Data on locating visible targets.
§
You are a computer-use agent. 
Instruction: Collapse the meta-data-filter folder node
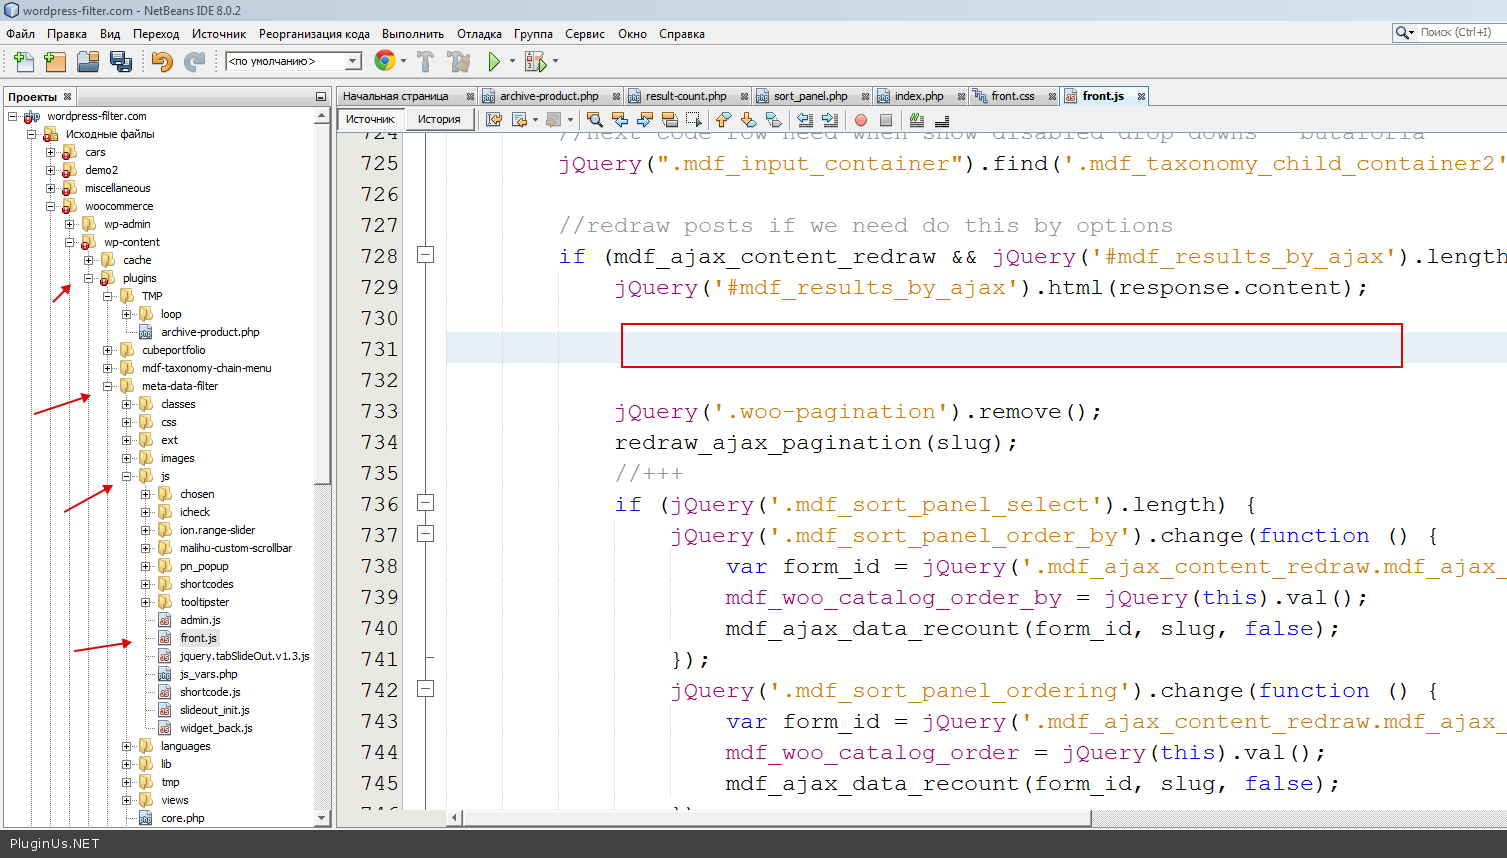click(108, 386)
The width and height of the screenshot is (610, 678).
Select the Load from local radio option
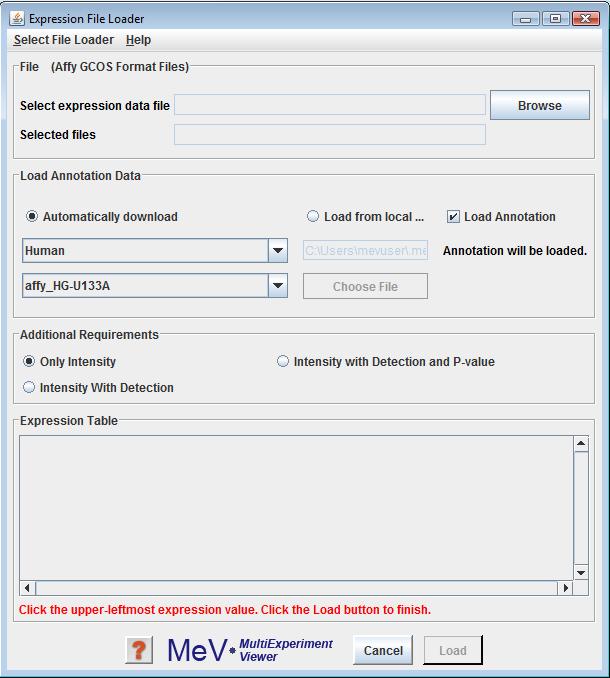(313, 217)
§
The task. Reproduce every line of the material above, but scale only the answer coordinates by 1.4 and round each to the nearest whole number, rounding halves up. Leave the pictures out.

Full answer.
You are a computer-use agent. 
Instruction: Collapse the meta-data-filter folder node
click(151, 540)
The width and height of the screenshot is (610, 678).
Select the Load from local radio option
(438, 304)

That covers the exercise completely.